- _Text shown_
NABOKOV'S GRAND FOLLY

Eugene Onegin: A Novel in Verse
by Aleksandr Pushkin,
translated with a commentary by Vladimir Nabokov

Nabokov Translated: A Comparison of Nabokov's Russian and
English Prose
by Jane Grayson

In the week of his death, it is instructive to remember that Nabokov's translation of
Eugene Onegin
was a project dear to his heart. Expert opinions of the recent second edition were not much more favourable than they were for the first, mainly because the translator had not done enough to eliminate what were earlier judged to be eccentricities of diction, while the commentary obstinately remained unmodified in all its idiosyncrasies. There is undoubtedly a sense in which the whole enterprise is a great folly. But even those Russianists who have been most inclined to question Nabokov's success in transmitting the essence of Pushkin are usually willing to concede that this cranky monument of scholarship might at least come in useful to the beginner.

As it happens, I am in a position to test this idea, being very much a beginner with Pushkin, and therefore in dire need of a good crib. Pushkin is never wilfully complicated, but his simplicities can be highly compressed. There are times when even an advanced student of the language is certain to need help, while the stumbler is likely to bog down completely. I should say at the outset that in several respects Nabokov's Folly serves the turn. It is a work to be valued, although even the tyro is bound to find it silly as well as brilliant.

The ideal crib, of course, should merely be the servant of the original. But Nabokov was incapable of being anybody's servant, even his admired Pushkin's: in paying homage to his giant predecessor he did his best to keep his own ego in the background, but ever and anon it shouldered its way forward. Nabokov's theory of translation was based on “humble fidelity” to the original, yet try as he might to give us nothing more pretentious than a word-for-word equivalent, he still managed to make Pushkin sound like Nabokov.

Nor is the commentary free from quirks. In fact it is largely made up of them. He has set out to be more scholarly than the scholars; it is doubtful whether anybody else inside or outside Russia knows as much about Pushkin; but you don't have to know a thousandth as much to realize that Nabokov is no more
reasonable
on this subject than on any other. I switch to the present tense because it would be unfitting to talk about the author of so cantankerous a commentary as if he were not alive—he is at you all the time, continually asserting himself against those hordes of translators and academics who have either misunderstood Pushkin or, worse, understood him too quickly. But there are limits to how far insight can go without common sense to back it up.

- _Stored records_
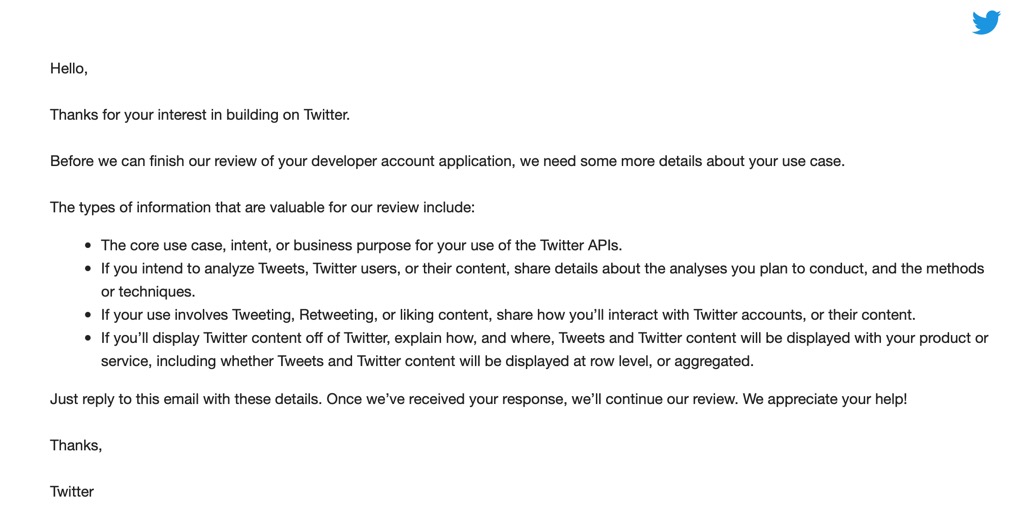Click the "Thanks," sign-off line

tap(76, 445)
--
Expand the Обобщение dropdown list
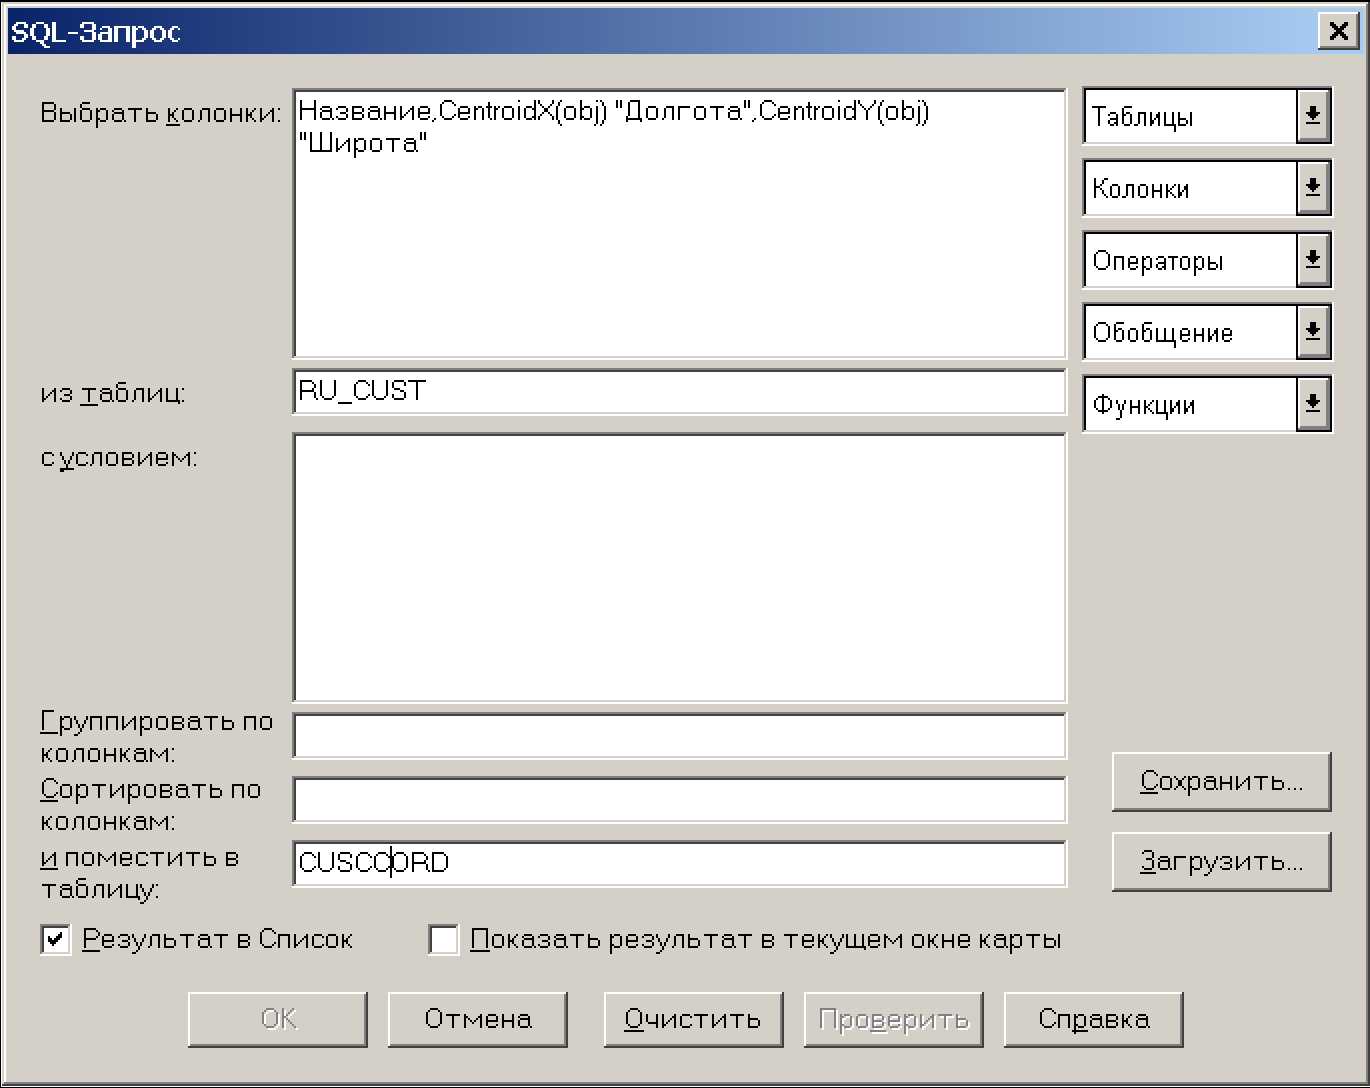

- _List of tasks_
(a) Render this sentence from the review of Nabokov's Onegin translation into Spanish: "The ideal crib, of course, should merely be the servant of the original."
(b) According to the review of Nabokov's Onegin translation, what was Nabokov's theory of translation based on?
(c) Carry the review of Nabokov's Onegin translation forward with the next few sentences after its final one.
The records have no connection to the text.

- _Response list_
(a) La traducción de apoyo ideal, por supuesto, debería limitarse a ser la sierva del original.

(b) It was based on "humble fidelity" to the original.

(c)
Following Gautier, Nabokov thought the ideal translation should be an interlinear lexicon. The theory is ably expounded by Jane Grayson in her painstaking
Nabokov Translated
, a book which has the additional merit of showing that in the case of his own writings the master is tactfully flexible about putting it into practice. But where
Eugene Onegin
is concerned there can apparently be no departure from dogma. Throughout the commentary, Nabokov is forever telling you the words he
might
have used in the translation if he had set out to do anything so misguided as convey the spirit of the original. But no, he has resisted against overwhelming odds: awkwardness is not only not to be avoided, it is positively to be sought, if that happens to be the price of exactitude.

There is something in this view, although not as much as Nabokov thinks. It is true that a translator who sets out to render the “spirit” is likely to traduce the original author. But Nabokov's paroxysms of accuracy traduce Pushkin's spirit as thoroughly as any academic poetaster has ever done. He makes Pushkin sound like a Scrabble buff. Certainly there are words in Pushkin that don't now mean what they once did, and even words that would have seemed odd at the time. Hence the modern foreign reader's need for more help than an ordinary dictionary can provide. But none of this means that Pushkin wants to be puzzling. On the contrary, what impresses you about him is his unforced naturalness of tone. The sad thing about Nabokov's translation is that he is not really capable of echoing such a quality. Instead, he dithers pedantically in the very area of verbal sophistication which for Pushkin was never more than a playground.

It is well known that Nabokov keeps saying “mollitude” where either “bliss” or “languor” would have done. Sometimes you can make a better case for “bliss” than for “languor” and sometimes vice versa, but what nobody normal can doubt is that there is no case to be made for “mollitude.” Yet after all the uproar which greeted his use of “mollitude” in the first edition, here it still is in the second, having the effect, every time it appears, of wrinkling the reader's brow. The idea behind using “mollitude” is evidently to convey something of the Russian word's Frenchified feeling. But “mollitude” does nothing to make the English reader think of French influence. It just makes him think about the weight of the OED.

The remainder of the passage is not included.